Depreende-se, através da observação destas culturas, que recitar (rememorar) o tempo mítico, faz com que o iniciado reintegre-se aquele tempo fabuloso e torne-se conseqüentemente, contemporâneo, de certo modo, dos eventos evocados, compartilhando da presença dos deuses ou de seus heróis, fato que tanto torna o evento sagrado, como a pessoa iniciada. Por causa de crenças como esta, o Mito, ao longo dos anos, tornou-se um ingrediente vital para a civilização humana; pois, longe de ser uma fabulação vã (idéia fortemente difundida durante o iluminismo por motivos apologéticos), ele é uma realidade viva, a qual se recorre incessantemente, não é absolutamente uma teoria abstrata ou uma fantasia artística (principalmente após o século XX, tendo em vista a contextualização), mas uma verdadeira codificação da religião primitiva e da sabedoria prática (idéia largamente utilizada pelos antropólogos como um veículo de contato), onde nesta última, a poesia tem parte.

Perceba, que culturalmente falando, é através da experiência do sagrado (no caso desta poesia a menção à criação), que fulguram as idéias de realidade, de pertinência, de existência, e de significação. O valor simbólico amalgamado ao rito cosmogônico (neste caso) demonstra a importância que o acontecimento está recebendo no tempo presente e porque ele é necessário (pertinente) desde épocas remotas. É a ligação com o sagrado que faz com que o homem viva uma realidade plena. Também nesse caso (para minha alegria), o Mito pode funcionar como um “abre olhos” que têm como ambição uma ponte para genuína comunicação de uma verdade superior (como a do evangelho por exemplo) através de uma crítica contextualização.

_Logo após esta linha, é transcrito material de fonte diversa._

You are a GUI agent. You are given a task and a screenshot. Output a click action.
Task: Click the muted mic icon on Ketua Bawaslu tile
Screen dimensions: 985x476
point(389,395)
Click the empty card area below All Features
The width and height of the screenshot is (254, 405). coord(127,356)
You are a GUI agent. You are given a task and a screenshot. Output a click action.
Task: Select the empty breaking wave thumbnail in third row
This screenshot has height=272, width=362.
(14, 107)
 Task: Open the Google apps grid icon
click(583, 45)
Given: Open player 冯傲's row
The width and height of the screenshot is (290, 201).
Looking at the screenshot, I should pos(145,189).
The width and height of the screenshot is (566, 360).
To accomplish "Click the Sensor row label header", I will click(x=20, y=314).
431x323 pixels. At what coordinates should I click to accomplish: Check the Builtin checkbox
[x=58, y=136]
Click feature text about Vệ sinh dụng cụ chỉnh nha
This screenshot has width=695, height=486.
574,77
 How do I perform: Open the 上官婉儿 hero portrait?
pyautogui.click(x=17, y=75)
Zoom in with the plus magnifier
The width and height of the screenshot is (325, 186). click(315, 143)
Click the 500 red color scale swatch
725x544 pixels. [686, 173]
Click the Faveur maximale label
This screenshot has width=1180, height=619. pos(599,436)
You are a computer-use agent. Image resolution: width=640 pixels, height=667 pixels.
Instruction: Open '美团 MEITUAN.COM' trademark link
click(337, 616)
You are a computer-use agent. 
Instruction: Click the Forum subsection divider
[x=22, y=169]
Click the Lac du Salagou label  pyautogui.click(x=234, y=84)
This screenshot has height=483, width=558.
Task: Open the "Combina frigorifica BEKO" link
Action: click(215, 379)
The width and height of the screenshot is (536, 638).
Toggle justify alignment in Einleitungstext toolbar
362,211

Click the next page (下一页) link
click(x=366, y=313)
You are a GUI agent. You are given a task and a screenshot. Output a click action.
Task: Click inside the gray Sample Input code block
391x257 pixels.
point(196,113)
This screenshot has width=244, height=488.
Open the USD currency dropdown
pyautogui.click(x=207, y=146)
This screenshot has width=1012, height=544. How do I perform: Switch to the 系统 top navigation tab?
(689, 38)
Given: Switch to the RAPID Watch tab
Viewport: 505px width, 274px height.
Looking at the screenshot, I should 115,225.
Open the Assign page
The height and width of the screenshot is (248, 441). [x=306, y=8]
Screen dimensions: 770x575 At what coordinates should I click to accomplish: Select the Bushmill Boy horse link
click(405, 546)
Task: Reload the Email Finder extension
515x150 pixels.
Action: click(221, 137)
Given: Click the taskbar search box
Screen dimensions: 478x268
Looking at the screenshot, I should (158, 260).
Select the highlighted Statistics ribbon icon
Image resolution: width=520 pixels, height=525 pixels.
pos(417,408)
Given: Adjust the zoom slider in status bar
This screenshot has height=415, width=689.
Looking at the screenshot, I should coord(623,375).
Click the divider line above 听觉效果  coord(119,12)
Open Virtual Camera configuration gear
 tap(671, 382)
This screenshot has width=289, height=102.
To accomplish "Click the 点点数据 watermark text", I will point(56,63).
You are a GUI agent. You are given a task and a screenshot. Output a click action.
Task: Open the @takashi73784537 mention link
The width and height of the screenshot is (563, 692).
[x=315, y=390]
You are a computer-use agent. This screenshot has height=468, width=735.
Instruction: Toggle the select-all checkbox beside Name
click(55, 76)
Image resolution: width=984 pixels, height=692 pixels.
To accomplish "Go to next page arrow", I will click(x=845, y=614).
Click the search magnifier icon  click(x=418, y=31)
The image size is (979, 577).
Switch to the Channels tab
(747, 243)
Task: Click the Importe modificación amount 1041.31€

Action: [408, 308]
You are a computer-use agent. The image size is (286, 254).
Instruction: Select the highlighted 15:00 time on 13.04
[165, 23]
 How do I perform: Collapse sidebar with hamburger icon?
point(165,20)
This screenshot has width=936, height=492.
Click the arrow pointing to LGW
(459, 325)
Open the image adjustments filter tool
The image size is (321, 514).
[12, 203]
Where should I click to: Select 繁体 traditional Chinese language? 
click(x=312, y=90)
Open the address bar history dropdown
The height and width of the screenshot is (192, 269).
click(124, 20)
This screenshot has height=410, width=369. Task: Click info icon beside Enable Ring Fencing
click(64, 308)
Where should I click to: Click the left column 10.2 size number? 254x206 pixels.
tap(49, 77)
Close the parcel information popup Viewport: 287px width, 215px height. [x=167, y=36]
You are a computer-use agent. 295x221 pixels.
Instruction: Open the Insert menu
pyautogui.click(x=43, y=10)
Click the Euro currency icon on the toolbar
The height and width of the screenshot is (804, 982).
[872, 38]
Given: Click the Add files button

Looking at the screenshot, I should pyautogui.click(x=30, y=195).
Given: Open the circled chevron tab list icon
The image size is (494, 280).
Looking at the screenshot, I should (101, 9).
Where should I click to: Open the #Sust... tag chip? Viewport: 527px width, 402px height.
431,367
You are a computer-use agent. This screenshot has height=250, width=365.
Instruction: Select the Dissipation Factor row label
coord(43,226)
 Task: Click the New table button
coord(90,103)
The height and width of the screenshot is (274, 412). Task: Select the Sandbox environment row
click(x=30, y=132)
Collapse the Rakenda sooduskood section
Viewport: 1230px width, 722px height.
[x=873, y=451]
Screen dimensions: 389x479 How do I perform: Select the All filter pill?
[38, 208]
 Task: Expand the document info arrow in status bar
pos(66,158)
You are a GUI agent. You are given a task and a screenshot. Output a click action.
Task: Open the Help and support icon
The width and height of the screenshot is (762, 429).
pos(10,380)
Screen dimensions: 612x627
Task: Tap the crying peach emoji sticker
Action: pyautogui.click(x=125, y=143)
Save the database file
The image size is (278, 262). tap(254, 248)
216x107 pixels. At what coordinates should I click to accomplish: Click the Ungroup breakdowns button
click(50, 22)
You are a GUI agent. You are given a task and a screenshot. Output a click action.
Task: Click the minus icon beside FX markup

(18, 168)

Portanto, tanto no pensamento do polêmico Manuel Bandeira, como na profícua manifestação cultural de boa parte dos povos ao redor do mundo, o fato de se relacionar um momento singular do tempo presente, com um ato metafísico de relevância plena in illo tempore, faz com que este último receba a importância necessária para continuar vivo nas mentes dos homens ao longo dos tempos, traz o fato a existência, da razão a sua criação, imortaliza-o.

Assim, conforme vejo na elucubração de Bandeira, rememorar Teresa significa sentir a importância do acontecimento na pessoa do próprio poeta, através da intensidade da vida que nele passou a existir, tornando o fato vívido no sentimento daquele que se dispõe a ler, revitalizando-o. Em escala infinitamente superior (pois trata-se de um fato real), a rememoração da criação divina imortaliza o estado outrora sentido, permite um sentimento de reflexão pela perda, e propicia a expectativa da volta através do poder daquele que faz novas todas as coisas (Jesus).

Em suma, relembrar uma época mítica (culturalmente falando) gera no indivíduo a sensação de uma vida outrora vivida, num tempo saudável, épico, tudo quanto o velho poeta precisava, mas, a simples sensação não é vida, a vida é (Jo 11.25).

Entretanto, (que pena) a sempre a possibilidade de ir embora para Parságada.